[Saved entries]
►
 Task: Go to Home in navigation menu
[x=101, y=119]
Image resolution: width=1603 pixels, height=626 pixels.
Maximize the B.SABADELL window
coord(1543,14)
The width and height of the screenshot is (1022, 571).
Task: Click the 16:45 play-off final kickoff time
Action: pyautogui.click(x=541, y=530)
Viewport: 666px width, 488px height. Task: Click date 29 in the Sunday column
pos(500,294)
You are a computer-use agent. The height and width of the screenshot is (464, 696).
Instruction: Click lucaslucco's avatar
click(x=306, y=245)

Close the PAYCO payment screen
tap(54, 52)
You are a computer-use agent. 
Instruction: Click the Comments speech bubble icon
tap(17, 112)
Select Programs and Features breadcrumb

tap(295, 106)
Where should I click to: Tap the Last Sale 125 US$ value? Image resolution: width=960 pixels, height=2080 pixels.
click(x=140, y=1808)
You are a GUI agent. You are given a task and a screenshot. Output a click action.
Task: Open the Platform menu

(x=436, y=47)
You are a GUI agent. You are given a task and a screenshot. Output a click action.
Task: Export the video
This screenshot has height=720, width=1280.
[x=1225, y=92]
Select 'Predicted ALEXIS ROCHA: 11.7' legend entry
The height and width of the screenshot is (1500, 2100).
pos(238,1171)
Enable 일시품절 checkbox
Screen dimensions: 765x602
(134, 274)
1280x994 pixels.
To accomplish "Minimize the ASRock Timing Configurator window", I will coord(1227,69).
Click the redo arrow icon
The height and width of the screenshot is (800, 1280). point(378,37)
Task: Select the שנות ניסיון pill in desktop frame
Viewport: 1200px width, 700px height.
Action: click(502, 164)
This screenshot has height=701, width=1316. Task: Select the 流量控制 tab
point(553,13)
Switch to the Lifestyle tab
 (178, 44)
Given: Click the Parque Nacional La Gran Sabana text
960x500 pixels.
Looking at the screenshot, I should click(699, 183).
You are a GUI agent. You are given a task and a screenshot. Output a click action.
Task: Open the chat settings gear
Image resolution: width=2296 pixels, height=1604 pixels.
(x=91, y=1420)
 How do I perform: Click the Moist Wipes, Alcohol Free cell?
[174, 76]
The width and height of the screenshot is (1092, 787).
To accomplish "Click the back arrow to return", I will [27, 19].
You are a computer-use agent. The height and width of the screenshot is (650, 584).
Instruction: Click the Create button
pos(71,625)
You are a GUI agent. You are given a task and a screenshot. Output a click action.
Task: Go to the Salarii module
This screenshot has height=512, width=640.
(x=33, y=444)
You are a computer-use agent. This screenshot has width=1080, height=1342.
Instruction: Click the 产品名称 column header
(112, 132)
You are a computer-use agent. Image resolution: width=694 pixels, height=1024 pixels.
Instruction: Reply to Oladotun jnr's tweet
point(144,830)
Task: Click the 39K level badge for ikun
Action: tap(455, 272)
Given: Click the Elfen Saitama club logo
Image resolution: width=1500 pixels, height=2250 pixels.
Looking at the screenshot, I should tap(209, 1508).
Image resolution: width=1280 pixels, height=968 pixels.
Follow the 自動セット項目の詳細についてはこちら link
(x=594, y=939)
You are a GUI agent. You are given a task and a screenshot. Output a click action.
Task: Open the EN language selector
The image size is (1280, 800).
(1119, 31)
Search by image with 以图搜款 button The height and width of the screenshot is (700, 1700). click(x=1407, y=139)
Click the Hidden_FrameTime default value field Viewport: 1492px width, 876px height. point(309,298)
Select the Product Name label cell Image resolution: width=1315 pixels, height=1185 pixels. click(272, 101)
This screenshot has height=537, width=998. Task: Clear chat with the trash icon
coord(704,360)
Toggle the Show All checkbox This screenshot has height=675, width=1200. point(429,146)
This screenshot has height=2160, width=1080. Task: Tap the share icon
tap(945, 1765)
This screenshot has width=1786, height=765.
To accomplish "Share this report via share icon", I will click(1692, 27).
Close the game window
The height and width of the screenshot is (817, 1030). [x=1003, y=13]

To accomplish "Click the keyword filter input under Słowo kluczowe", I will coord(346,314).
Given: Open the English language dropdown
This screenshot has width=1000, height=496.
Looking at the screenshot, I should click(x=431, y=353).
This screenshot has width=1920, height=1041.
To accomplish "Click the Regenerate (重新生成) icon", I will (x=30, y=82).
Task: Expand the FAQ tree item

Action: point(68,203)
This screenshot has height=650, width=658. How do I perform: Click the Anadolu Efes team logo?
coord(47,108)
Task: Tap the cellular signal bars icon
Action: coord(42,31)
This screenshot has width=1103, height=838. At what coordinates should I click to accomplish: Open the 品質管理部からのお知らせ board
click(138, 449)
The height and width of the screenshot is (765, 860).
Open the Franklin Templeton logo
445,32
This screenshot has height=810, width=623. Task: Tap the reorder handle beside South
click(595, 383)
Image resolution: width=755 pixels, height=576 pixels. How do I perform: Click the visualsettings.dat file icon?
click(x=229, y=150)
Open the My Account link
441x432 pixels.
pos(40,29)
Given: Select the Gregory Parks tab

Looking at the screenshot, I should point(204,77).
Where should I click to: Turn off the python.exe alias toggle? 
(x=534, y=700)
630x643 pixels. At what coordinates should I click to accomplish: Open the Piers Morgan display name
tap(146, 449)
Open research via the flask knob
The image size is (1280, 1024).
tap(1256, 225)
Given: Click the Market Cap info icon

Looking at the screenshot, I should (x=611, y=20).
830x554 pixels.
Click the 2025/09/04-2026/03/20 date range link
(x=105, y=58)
◄
◆ **What this task involves**:
The answer is a bare number: how many lines of the records contain the string "language"?

◆ **Exercise response**:
2